[Data records]
= = =
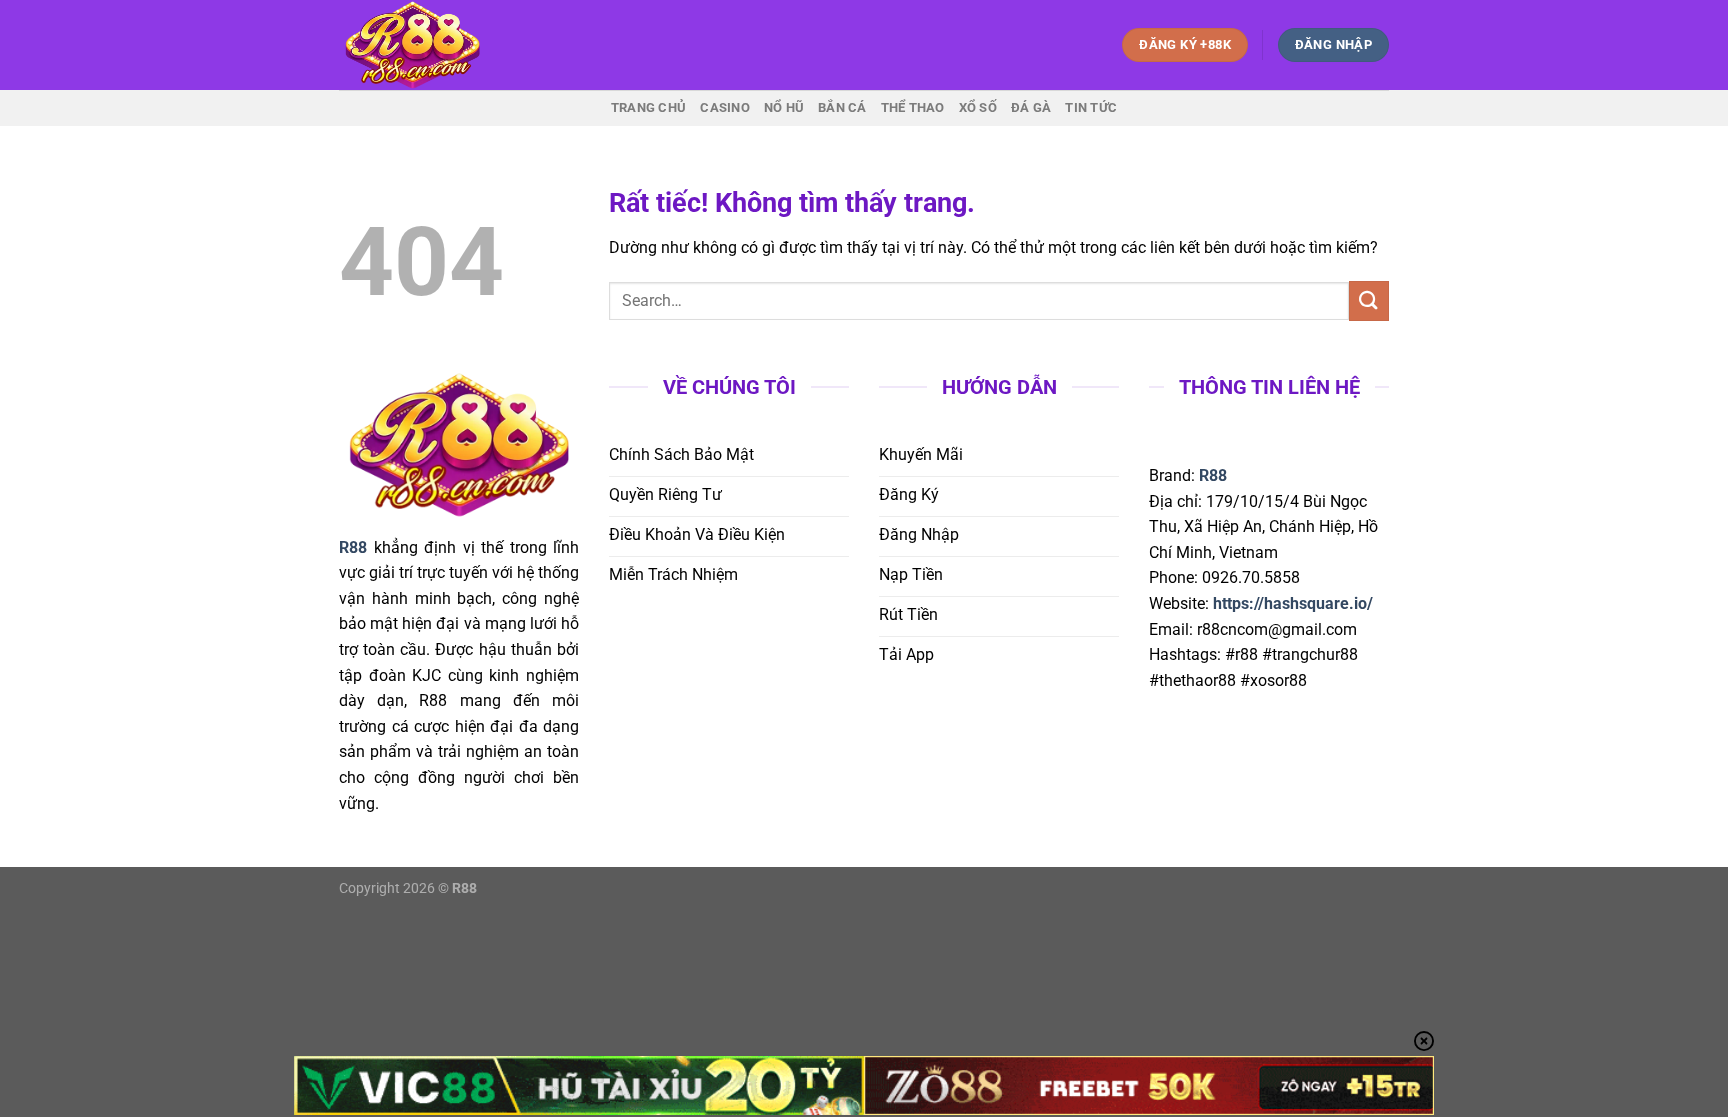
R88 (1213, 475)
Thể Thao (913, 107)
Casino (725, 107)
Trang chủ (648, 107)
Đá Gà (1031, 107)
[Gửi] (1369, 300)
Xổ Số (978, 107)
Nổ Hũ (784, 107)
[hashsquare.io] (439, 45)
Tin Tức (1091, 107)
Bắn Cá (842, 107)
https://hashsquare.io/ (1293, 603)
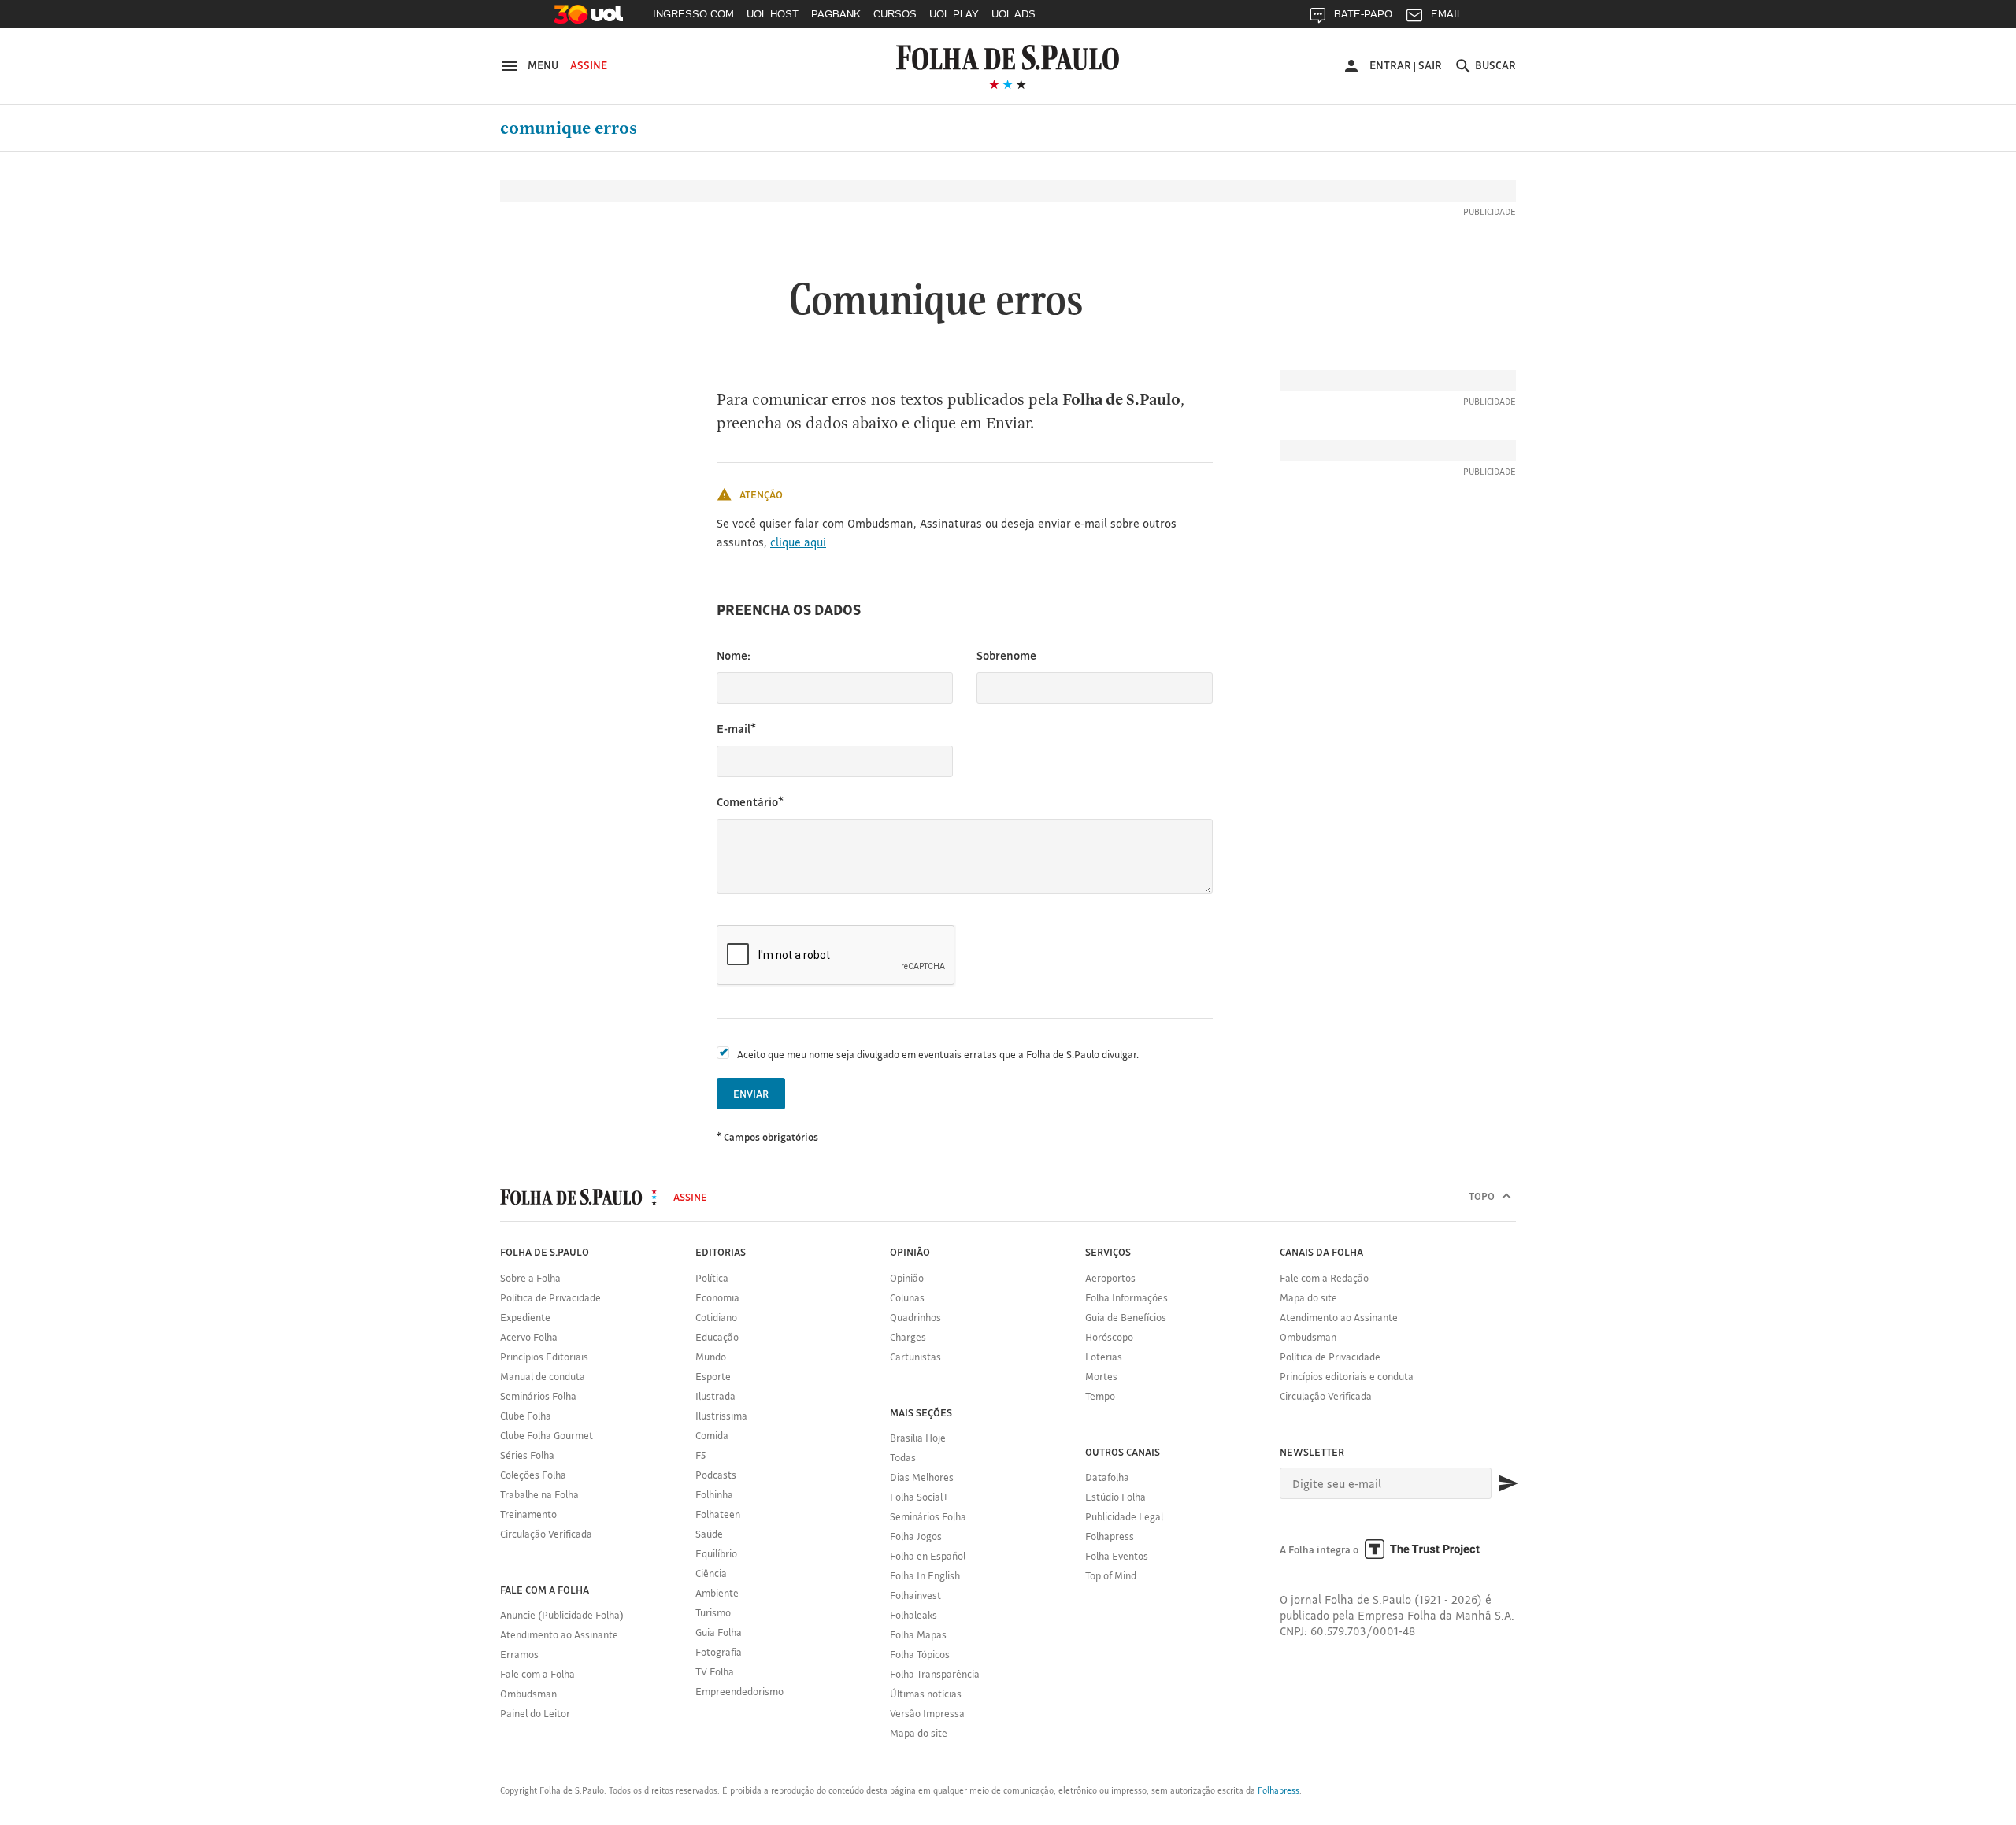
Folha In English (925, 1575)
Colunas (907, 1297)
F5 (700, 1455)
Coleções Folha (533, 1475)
= = =
Repeat exactly and only the lines from the one holding "Đá Gà (1031, 107)" through the final line of the entries; no pictures.

Đá Gà (1031, 107)
[Gửi] (1369, 300)
Xổ Số (978, 107)
Nổ Hũ (784, 107)
[hashsquare.io] (439, 45)
Tin Tức (1091, 107)
Bắn Cá (842, 107)
https://hashsquare.io/ (1293, 603)
Folha In English (925, 1575)
Colunas (907, 1297)
F5 (700, 1455)
Coleções Folha (533, 1475)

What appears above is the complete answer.